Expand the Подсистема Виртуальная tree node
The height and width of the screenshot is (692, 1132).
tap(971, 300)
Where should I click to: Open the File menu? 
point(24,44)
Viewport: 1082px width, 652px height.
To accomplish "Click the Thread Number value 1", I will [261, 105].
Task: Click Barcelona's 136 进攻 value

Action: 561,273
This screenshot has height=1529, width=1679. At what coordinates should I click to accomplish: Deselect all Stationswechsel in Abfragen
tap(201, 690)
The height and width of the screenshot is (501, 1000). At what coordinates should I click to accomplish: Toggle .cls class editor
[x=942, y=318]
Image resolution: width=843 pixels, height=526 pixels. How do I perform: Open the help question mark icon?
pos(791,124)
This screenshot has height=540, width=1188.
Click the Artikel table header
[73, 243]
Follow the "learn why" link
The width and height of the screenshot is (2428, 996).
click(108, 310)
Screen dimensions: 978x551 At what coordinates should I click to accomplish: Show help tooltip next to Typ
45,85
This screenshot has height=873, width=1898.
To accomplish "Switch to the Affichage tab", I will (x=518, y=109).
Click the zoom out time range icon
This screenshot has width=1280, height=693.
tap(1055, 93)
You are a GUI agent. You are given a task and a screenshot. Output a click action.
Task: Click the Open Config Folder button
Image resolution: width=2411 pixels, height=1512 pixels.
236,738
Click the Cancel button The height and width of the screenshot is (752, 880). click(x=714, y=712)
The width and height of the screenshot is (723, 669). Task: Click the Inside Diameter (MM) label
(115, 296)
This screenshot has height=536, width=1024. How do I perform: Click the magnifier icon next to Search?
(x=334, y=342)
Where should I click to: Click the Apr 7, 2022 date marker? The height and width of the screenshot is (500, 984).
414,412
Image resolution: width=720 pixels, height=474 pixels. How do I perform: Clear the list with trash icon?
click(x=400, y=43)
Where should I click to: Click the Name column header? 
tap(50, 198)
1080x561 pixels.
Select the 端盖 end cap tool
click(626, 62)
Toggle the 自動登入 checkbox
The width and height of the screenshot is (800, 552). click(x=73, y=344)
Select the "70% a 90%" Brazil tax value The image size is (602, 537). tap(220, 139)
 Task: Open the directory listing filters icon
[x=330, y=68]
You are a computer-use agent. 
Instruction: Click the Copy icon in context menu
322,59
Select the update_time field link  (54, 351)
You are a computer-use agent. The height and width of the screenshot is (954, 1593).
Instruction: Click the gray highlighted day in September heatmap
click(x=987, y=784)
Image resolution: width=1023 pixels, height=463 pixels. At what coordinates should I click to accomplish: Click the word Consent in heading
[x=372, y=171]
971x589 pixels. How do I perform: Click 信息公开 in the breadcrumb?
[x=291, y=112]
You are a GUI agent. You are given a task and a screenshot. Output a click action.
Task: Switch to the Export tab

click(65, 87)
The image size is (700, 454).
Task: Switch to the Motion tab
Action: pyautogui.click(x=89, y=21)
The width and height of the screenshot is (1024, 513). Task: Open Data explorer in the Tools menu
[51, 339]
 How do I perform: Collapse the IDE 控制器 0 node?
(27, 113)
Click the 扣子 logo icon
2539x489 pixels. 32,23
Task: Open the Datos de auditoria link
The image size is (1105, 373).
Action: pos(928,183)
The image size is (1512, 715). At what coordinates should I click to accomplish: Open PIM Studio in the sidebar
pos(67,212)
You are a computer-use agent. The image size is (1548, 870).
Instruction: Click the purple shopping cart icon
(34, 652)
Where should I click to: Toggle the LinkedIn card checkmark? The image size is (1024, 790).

══════════

__What to work on__: The line containing "971x589 pixels. How" and every line after it, through the last one above, should be written out word for word.

__Output__:
971x589 pixels. How do I perform: Click 信息公开 in the breadcrumb?
[x=291, y=112]
You are a GUI agent. You are given a task and a screenshot. Output a click action.
Task: Switch to the Export tab

click(65, 87)
The image size is (700, 454).
Task: Switch to the Motion tab
Action: pyautogui.click(x=89, y=21)
The width and height of the screenshot is (1024, 513). Task: Open Data explorer in the Tools menu
[51, 339]
 How do I perform: Collapse the IDE 控制器 0 node?
(27, 113)
Click the 扣子 logo icon
2539x489 pixels. 32,23
Task: Open the Datos de auditoria link
The image size is (1105, 373).
Action: pos(928,183)
The image size is (1512, 715). At what coordinates should I click to accomplish: Open PIM Studio in the sidebar
pos(67,212)
You are a computer-use agent. The image size is (1548, 870).
Instruction: Click the purple shopping cart icon
(34, 652)
Where should I click to: Toggle the LinkedIn card checkmark? The image size is (1024, 790).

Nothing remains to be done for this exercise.